# Directions for this task
Go through the listing below and return every line exactly.

# Provided records

┄┄┄┄┄┄

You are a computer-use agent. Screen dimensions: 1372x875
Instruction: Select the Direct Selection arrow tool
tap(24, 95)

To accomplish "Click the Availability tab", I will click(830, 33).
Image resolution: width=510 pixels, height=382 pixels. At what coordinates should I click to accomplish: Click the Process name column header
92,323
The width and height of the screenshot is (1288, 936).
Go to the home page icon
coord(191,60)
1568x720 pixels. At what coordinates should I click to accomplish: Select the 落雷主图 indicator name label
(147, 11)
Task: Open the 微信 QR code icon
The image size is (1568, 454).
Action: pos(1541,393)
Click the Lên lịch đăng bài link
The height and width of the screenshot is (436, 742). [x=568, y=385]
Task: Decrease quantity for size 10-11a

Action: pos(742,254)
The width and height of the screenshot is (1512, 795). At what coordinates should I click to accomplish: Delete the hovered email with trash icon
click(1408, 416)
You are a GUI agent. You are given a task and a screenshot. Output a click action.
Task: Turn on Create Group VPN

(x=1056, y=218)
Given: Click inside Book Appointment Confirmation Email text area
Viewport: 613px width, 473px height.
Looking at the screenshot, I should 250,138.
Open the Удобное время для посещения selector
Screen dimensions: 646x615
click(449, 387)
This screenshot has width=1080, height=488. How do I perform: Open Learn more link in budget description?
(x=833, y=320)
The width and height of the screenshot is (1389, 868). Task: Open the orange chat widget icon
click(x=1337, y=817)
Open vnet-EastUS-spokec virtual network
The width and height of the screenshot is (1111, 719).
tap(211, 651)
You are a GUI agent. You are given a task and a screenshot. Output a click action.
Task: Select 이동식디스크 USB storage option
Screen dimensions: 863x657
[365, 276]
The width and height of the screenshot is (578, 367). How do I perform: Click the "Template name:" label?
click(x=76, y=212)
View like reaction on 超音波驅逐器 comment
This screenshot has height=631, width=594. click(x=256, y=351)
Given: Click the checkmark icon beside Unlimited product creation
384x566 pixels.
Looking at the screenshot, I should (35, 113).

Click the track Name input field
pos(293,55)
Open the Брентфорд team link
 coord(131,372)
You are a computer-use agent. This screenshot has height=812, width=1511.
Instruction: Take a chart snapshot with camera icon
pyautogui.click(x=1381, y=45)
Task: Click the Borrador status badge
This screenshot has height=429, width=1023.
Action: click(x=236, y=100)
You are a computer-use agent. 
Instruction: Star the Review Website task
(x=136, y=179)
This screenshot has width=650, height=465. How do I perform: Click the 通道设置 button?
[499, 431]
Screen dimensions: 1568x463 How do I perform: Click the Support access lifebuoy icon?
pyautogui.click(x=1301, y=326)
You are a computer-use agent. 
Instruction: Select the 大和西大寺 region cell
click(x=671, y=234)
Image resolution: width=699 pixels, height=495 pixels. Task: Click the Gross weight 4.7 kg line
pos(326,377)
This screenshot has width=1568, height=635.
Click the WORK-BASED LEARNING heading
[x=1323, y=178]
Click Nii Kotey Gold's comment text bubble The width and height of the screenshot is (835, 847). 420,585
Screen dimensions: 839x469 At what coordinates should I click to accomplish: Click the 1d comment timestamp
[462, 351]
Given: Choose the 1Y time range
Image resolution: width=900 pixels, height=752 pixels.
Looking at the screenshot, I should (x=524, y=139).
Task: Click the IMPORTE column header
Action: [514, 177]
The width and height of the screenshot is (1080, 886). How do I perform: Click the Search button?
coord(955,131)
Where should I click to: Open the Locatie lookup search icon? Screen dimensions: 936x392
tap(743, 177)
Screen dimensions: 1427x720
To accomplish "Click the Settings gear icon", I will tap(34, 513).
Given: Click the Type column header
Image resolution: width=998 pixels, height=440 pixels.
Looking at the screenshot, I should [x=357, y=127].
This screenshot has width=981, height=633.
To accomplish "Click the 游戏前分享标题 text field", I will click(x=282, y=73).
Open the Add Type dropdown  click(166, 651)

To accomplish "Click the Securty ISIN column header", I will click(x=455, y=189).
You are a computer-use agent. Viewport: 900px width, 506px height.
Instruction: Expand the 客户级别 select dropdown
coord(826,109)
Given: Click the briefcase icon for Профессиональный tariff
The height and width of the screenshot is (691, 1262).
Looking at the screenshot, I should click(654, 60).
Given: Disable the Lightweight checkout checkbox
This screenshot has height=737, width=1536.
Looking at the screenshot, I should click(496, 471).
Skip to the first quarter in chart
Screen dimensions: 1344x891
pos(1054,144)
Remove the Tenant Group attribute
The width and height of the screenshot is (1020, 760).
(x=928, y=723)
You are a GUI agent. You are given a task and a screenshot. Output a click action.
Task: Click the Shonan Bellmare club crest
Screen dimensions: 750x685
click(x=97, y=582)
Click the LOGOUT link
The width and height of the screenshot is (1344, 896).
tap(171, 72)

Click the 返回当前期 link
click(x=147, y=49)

┄┄┄┄┄┄

# Answer area
You are a computer-use agent. Screen dimensions: 1372x875
Instruction: Select the Direct Selection arrow tool
tap(24, 95)

To accomplish "Click the Availability tab", I will click(830, 33).
Image resolution: width=510 pixels, height=382 pixels. At what coordinates should I click to accomplish: Click the Process name column header
92,323
The width and height of the screenshot is (1288, 936).
Go to the home page icon
coord(191,60)
1568x720 pixels. At what coordinates should I click to accomplish: Select the 落雷主图 indicator name label
(147, 11)
Task: Open the 微信 QR code icon
The image size is (1568, 454).
Action: pos(1541,393)
Click the Lên lịch đăng bài link
The height and width of the screenshot is (436, 742). [x=568, y=385]
Task: Decrease quantity for size 10-11a

Action: pos(742,254)
The width and height of the screenshot is (1512, 795). At what coordinates should I click to accomplish: Delete the hovered email with trash icon
click(1408, 416)
You are a GUI agent. You are given a task and a screenshot. Output a click action.
Task: Turn on Create Group VPN

(x=1056, y=218)
Given: Click inside Book Appointment Confirmation Email text area
Viewport: 613px width, 473px height.
Looking at the screenshot, I should 250,138.
Open the Удобное время для посещения selector
Screen dimensions: 646x615
click(449, 387)
This screenshot has width=1080, height=488. How do I perform: Open Learn more link in budget description?
(x=833, y=320)
The width and height of the screenshot is (1389, 868). Task: Open the orange chat widget icon
click(x=1337, y=817)
Open vnet-EastUS-spokec virtual network
The width and height of the screenshot is (1111, 719).
tap(211, 651)
You are a GUI agent. You are given a task and a screenshot. Output a click action.
Task: Select 이동식디스크 USB storage option
Screen dimensions: 863x657
[365, 276]
The width and height of the screenshot is (578, 367). How do I perform: Click the "Template name:" label?
click(x=76, y=212)
View like reaction on 超音波驅逐器 comment
This screenshot has height=631, width=594. click(x=256, y=351)
Given: Click the checkmark icon beside Unlimited product creation
384x566 pixels.
Looking at the screenshot, I should (35, 113).

Click the track Name input field
pos(293,55)
Open the Брентфорд team link
 coord(131,372)
You are a computer-use agent. This screenshot has height=812, width=1511.
Instruction: Take a chart snapshot with camera icon
pyautogui.click(x=1381, y=45)
Task: Click the Borrador status badge
This screenshot has height=429, width=1023.
Action: click(x=236, y=100)
You are a computer-use agent. 
Instruction: Star the Review Website task
(x=136, y=179)
This screenshot has width=650, height=465. How do I perform: Click the 通道设置 button?
[499, 431]
Screen dimensions: 1568x463 How do I perform: Click the Support access lifebuoy icon?
pyautogui.click(x=1301, y=326)
You are a computer-use agent. 
Instruction: Select the 大和西大寺 region cell
click(x=671, y=234)
Image resolution: width=699 pixels, height=495 pixels. Task: Click the Gross weight 4.7 kg line
pos(326,377)
This screenshot has width=1568, height=635.
Click the WORK-BASED LEARNING heading
[x=1323, y=178]
Click Nii Kotey Gold's comment text bubble The width and height of the screenshot is (835, 847). 420,585
Screen dimensions: 839x469 At what coordinates should I click to accomplish: Click the 1d comment timestamp
[462, 351]
Given: Choose the 1Y time range
Image resolution: width=900 pixels, height=752 pixels.
Looking at the screenshot, I should (x=524, y=139).
Task: Click the IMPORTE column header
Action: [514, 177]
The width and height of the screenshot is (1080, 886). How do I perform: Click the Search button?
coord(955,131)
Where should I click to: Open the Locatie lookup search icon? Screen dimensions: 936x392
tap(743, 177)
Screen dimensions: 1427x720
To accomplish "Click the Settings gear icon", I will tap(34, 513).
Given: Click the Type column header
Image resolution: width=998 pixels, height=440 pixels.
Looking at the screenshot, I should [x=357, y=127].
This screenshot has width=981, height=633.
To accomplish "Click the 游戏前分享标题 text field", I will click(x=282, y=73).
Open the Add Type dropdown  click(166, 651)

To accomplish "Click the Securty ISIN column header", I will click(x=455, y=189).
You are a computer-use agent. Viewport: 900px width, 506px height.
Instruction: Expand the 客户级别 select dropdown
coord(826,109)
Given: Click the briefcase icon for Профессиональный tariff
The height and width of the screenshot is (691, 1262).
Looking at the screenshot, I should click(654, 60).
Given: Disable the Lightweight checkout checkbox
This screenshot has height=737, width=1536.
Looking at the screenshot, I should click(496, 471).
Skip to the first quarter in chart
Screen dimensions: 1344x891
pos(1054,144)
Remove the Tenant Group attribute
The width and height of the screenshot is (1020, 760).
(x=928, y=723)
You are a GUI agent. You are given a task and a screenshot. Output a click action.
Task: Click the Shonan Bellmare club crest
Screen dimensions: 750x685
click(x=97, y=582)
Click the LOGOUT link
The width and height of the screenshot is (1344, 896).
tap(171, 72)

Click the 返回当前期 link
click(x=147, y=49)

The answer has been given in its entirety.